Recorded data
+ + + + +
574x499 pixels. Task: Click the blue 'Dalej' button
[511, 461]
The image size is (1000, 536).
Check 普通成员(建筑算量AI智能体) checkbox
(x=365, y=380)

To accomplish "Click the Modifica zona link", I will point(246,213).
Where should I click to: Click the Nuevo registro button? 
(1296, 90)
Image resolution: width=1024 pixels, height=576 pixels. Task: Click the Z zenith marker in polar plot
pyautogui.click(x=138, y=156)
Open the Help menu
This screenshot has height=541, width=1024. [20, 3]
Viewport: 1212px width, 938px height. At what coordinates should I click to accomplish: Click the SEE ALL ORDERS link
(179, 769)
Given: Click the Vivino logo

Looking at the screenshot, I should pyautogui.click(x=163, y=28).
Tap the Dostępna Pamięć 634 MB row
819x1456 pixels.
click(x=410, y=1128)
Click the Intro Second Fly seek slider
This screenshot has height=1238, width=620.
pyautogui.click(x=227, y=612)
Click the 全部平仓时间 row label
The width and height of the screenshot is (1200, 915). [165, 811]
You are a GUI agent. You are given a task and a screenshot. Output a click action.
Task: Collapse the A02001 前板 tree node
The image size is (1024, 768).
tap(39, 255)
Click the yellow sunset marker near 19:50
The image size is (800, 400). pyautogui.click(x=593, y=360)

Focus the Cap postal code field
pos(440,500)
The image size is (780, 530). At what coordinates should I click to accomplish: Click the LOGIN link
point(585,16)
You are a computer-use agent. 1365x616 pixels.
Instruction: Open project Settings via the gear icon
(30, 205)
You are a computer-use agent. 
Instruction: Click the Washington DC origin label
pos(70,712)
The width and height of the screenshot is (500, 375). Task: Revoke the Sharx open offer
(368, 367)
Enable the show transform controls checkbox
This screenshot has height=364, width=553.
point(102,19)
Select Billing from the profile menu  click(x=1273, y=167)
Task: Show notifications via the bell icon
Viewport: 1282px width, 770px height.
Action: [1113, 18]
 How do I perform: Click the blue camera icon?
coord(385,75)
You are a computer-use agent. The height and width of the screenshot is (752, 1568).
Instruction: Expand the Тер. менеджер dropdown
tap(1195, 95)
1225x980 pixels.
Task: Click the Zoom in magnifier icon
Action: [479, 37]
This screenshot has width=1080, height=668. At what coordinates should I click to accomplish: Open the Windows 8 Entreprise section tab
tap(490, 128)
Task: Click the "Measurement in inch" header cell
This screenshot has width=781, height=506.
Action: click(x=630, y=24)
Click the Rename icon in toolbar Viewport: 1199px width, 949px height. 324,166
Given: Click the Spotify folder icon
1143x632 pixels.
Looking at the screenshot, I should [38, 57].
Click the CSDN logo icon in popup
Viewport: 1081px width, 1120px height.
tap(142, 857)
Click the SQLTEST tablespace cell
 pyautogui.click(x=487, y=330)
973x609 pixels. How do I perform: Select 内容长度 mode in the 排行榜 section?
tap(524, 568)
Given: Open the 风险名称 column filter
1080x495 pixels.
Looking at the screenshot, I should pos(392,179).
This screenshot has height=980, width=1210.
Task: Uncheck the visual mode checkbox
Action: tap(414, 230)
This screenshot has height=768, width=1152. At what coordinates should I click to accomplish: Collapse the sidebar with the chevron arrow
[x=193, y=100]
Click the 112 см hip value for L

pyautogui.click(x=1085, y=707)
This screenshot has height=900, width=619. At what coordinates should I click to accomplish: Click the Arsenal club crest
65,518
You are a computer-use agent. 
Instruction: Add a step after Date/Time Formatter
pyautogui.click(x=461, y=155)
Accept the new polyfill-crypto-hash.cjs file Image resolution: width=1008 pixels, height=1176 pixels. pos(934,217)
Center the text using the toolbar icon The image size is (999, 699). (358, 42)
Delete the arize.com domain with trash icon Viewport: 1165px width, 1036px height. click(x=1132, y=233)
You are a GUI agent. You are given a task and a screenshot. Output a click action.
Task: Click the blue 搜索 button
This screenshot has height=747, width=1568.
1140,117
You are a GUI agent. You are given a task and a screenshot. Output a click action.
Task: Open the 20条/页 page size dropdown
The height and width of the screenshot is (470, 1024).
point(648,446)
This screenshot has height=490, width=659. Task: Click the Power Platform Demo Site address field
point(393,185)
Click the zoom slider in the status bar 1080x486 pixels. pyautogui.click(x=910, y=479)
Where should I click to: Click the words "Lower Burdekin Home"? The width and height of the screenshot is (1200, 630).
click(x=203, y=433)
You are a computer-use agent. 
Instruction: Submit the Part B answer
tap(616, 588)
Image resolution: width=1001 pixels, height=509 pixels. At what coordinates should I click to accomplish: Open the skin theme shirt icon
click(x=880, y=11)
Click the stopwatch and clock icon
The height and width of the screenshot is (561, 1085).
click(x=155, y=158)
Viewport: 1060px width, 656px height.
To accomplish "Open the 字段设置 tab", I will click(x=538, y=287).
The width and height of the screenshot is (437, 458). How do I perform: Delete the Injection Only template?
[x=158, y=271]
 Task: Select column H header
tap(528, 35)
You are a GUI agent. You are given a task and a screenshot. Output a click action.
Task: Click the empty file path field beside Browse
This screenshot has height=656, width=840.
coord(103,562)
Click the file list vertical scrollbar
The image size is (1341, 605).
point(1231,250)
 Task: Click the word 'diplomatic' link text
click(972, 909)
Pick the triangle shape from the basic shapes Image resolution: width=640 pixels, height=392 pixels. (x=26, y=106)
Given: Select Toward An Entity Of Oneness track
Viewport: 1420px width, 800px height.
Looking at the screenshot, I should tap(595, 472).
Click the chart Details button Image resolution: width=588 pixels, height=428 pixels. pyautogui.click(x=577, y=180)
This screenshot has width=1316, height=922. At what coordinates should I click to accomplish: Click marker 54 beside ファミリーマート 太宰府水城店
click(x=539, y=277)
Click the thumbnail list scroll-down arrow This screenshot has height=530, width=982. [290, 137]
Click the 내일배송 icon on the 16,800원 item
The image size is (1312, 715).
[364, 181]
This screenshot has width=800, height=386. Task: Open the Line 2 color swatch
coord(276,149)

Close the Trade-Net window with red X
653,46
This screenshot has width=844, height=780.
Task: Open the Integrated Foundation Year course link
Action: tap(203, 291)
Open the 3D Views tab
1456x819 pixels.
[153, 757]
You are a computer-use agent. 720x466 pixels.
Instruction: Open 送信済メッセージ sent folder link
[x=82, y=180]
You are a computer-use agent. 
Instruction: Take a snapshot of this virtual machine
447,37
+ + + + +
> [TASK TO CARRY OUT]:
Exact copies of every record are required.

> [ANSWER AREA]:
574x499 pixels. Task: Click the blue 'Dalej' button
[511, 461]
The image size is (1000, 536).
Check 普通成员(建筑算量AI智能体) checkbox
(x=365, y=380)

To accomplish "Click the Modifica zona link", I will point(246,213).
Where should I click to: Click the Nuevo registro button? 
(1296, 90)
Image resolution: width=1024 pixels, height=576 pixels. Task: Click the Z zenith marker in polar plot
pyautogui.click(x=138, y=156)
Open the Help menu
This screenshot has height=541, width=1024. [20, 3]
Viewport: 1212px width, 938px height. At what coordinates should I click to accomplish: Click the SEE ALL ORDERS link
(179, 769)
Given: Click the Vivino logo

Looking at the screenshot, I should pyautogui.click(x=163, y=28).
Tap the Dostępna Pamięć 634 MB row
819x1456 pixels.
click(x=410, y=1128)
Click the Intro Second Fly seek slider
This screenshot has height=1238, width=620.
pyautogui.click(x=227, y=612)
Click the 全部平仓时间 row label
The width and height of the screenshot is (1200, 915). [165, 811]
You are a GUI agent. You are given a task and a screenshot. Output a click action.
Task: Collapse the A02001 前板 tree node
The image size is (1024, 768).
tap(39, 255)
Click the yellow sunset marker near 19:50
The image size is (800, 400). pyautogui.click(x=593, y=360)

Focus the Cap postal code field
pos(440,500)
The image size is (780, 530). At what coordinates should I click to accomplish: Click the LOGIN link
point(585,16)
You are a computer-use agent. 1365x616 pixels.
Instruction: Open project Settings via the gear icon
(30, 205)
You are a computer-use agent. 
Instruction: Click the Washington DC origin label
pos(70,712)
The width and height of the screenshot is (500, 375). Task: Revoke the Sharx open offer
(368, 367)
Enable the show transform controls checkbox
This screenshot has height=364, width=553.
point(102,19)
Select Billing from the profile menu  click(x=1273, y=167)
Task: Show notifications via the bell icon
Viewport: 1282px width, 770px height.
Action: [1113, 18]
 How do I perform: Click the blue camera icon?
coord(385,75)
You are a computer-use agent. The height and width of the screenshot is (752, 1568).
Instruction: Expand the Тер. менеджер dropdown
tap(1195, 95)
1225x980 pixels.
Task: Click the Zoom in magnifier icon
Action: [479, 37]
This screenshot has width=1080, height=668. At what coordinates should I click to accomplish: Open the Windows 8 Entreprise section tab
tap(490, 128)
Task: Click the "Measurement in inch" header cell
This screenshot has width=781, height=506.
Action: click(x=630, y=24)
Click the Rename icon in toolbar Viewport: 1199px width, 949px height. 324,166
Given: Click the Spotify folder icon
1143x632 pixels.
Looking at the screenshot, I should [38, 57].
Click the CSDN logo icon in popup
Viewport: 1081px width, 1120px height.
tap(142, 857)
Click the SQLTEST tablespace cell
 pyautogui.click(x=487, y=330)
973x609 pixels. How do I perform: Select 内容长度 mode in the 排行榜 section?
tap(524, 568)
Given: Open the 风险名称 column filter
1080x495 pixels.
Looking at the screenshot, I should pos(392,179).
This screenshot has height=980, width=1210.
Task: Uncheck the visual mode checkbox
Action: tap(414, 230)
This screenshot has height=768, width=1152. At what coordinates should I click to accomplish: Collapse the sidebar with the chevron arrow
[x=193, y=100]
Click the 112 см hip value for L

pyautogui.click(x=1085, y=707)
This screenshot has height=900, width=619. At what coordinates should I click to accomplish: Click the Arsenal club crest
65,518
You are a computer-use agent. 
Instruction: Add a step after Date/Time Formatter
pyautogui.click(x=461, y=155)
Accept the new polyfill-crypto-hash.cjs file Image resolution: width=1008 pixels, height=1176 pixels. pos(934,217)
Center the text using the toolbar icon The image size is (999, 699). (358, 42)
Delete the arize.com domain with trash icon Viewport: 1165px width, 1036px height. click(x=1132, y=233)
You are a GUI agent. You are given a task and a screenshot. Output a click action.
Task: Click the blue 搜索 button
This screenshot has height=747, width=1568.
1140,117
You are a GUI agent. You are given a task and a screenshot. Output a click action.
Task: Open the 20条/页 page size dropdown
The height and width of the screenshot is (470, 1024).
point(648,446)
This screenshot has height=490, width=659. Task: Click the Power Platform Demo Site address field
point(393,185)
Click the zoom slider in the status bar 1080x486 pixels. pyautogui.click(x=910, y=479)
Where should I click to: Click the words "Lower Burdekin Home"? The width and height of the screenshot is (1200, 630).
click(x=203, y=433)
You are a computer-use agent. 
Instruction: Submit the Part B answer
tap(616, 588)
Image resolution: width=1001 pixels, height=509 pixels. At what coordinates should I click to accomplish: Open the skin theme shirt icon
click(x=880, y=11)
Click the stopwatch and clock icon
The height and width of the screenshot is (561, 1085).
click(x=155, y=158)
Viewport: 1060px width, 656px height.
To accomplish "Open the 字段设置 tab", I will click(x=538, y=287).
The width and height of the screenshot is (437, 458). How do I perform: Delete the Injection Only template?
[x=158, y=271]
 Task: Select column H header
tap(528, 35)
You are a GUI agent. You are given a task and a screenshot. Output a click action.
Task: Click the empty file path field beside Browse
This screenshot has height=656, width=840.
coord(103,562)
Click the file list vertical scrollbar
The image size is (1341, 605).
point(1231,250)
 Task: Click the word 'diplomatic' link text
click(972, 909)
Pick the triangle shape from the basic shapes Image resolution: width=640 pixels, height=392 pixels. (x=26, y=106)
Given: Select Toward An Entity Of Oneness track
Viewport: 1420px width, 800px height.
Looking at the screenshot, I should tap(595, 472).
Click the chart Details button Image resolution: width=588 pixels, height=428 pixels. pyautogui.click(x=577, y=180)
This screenshot has width=1316, height=922. At what coordinates should I click to accomplish: Click marker 54 beside ファミリーマート 太宰府水城店
click(x=539, y=277)
Click the thumbnail list scroll-down arrow This screenshot has height=530, width=982. [290, 137]
Click the 내일배송 icon on the 16,800원 item
The image size is (1312, 715).
[364, 181]
This screenshot has width=800, height=386. Task: Open the Line 2 color swatch
coord(276,149)

Close the Trade-Net window with red X
653,46
This screenshot has width=844, height=780.
Task: Open the Integrated Foundation Year course link
Action: tap(203, 291)
Open the 3D Views tab
1456x819 pixels.
[153, 757]
You are a computer-use agent. 720x466 pixels.
Instruction: Open 送信済メッセージ sent folder link
[x=82, y=180]
You are a computer-use agent. 
Instruction: Take a snapshot of this virtual machine
447,37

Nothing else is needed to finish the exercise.